start Data supplied

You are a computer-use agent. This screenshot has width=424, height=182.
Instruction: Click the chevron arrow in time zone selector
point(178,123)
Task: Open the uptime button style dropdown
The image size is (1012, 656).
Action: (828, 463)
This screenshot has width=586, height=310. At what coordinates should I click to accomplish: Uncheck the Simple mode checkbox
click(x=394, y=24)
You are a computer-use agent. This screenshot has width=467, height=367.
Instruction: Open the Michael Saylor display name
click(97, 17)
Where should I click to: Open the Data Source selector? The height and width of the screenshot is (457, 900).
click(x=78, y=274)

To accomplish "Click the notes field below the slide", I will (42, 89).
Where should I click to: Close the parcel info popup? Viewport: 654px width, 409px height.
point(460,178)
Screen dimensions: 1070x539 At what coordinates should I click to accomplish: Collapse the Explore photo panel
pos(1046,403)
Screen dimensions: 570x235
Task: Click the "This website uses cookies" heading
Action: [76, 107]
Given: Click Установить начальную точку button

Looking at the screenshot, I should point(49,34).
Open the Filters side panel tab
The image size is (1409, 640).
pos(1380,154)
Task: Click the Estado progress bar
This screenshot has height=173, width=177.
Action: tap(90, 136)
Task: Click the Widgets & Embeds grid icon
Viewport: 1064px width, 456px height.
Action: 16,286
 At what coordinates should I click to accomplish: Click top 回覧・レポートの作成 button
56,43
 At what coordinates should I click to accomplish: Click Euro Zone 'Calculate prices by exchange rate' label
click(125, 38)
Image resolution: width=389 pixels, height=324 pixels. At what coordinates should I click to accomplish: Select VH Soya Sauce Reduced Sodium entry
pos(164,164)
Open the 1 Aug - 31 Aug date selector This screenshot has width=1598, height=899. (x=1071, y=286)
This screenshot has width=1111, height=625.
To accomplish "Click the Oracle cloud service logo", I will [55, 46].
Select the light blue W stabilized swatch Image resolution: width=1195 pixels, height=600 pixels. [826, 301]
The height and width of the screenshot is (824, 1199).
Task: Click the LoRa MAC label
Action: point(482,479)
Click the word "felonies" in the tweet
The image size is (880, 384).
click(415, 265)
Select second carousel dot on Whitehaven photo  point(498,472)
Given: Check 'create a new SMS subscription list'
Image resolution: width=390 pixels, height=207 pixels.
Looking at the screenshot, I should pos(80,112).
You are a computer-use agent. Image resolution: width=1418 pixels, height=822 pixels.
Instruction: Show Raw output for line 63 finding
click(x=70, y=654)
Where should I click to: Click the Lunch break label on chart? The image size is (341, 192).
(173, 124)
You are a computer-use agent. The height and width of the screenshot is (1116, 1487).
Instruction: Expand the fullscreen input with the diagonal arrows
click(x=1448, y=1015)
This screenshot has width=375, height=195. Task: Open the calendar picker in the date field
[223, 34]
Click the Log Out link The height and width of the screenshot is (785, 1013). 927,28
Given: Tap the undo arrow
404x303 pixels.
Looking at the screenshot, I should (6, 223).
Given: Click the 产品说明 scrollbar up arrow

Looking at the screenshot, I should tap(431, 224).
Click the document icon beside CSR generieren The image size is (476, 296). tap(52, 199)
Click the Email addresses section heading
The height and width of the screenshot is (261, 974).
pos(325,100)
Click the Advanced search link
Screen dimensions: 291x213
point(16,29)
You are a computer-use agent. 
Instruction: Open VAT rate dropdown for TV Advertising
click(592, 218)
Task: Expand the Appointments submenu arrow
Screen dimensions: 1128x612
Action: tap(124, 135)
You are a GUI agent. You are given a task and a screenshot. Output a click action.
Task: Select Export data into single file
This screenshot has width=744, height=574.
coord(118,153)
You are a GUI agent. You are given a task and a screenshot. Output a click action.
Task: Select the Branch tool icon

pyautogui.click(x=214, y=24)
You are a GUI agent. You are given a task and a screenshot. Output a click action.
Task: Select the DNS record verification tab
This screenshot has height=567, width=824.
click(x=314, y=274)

end Data supplied

Requirement —
Return every line in the records above that contains the word "Where".

Solution for this task —
Where should I click to: Open the Data Source selector? The height and width of the screenshot is (457, 900).
Where should I click to: Close the parcel info popup? Viewport: 654px width, 409px height.
Where should I click to: Click the Lunch break label on chart? The image size is (341, 192).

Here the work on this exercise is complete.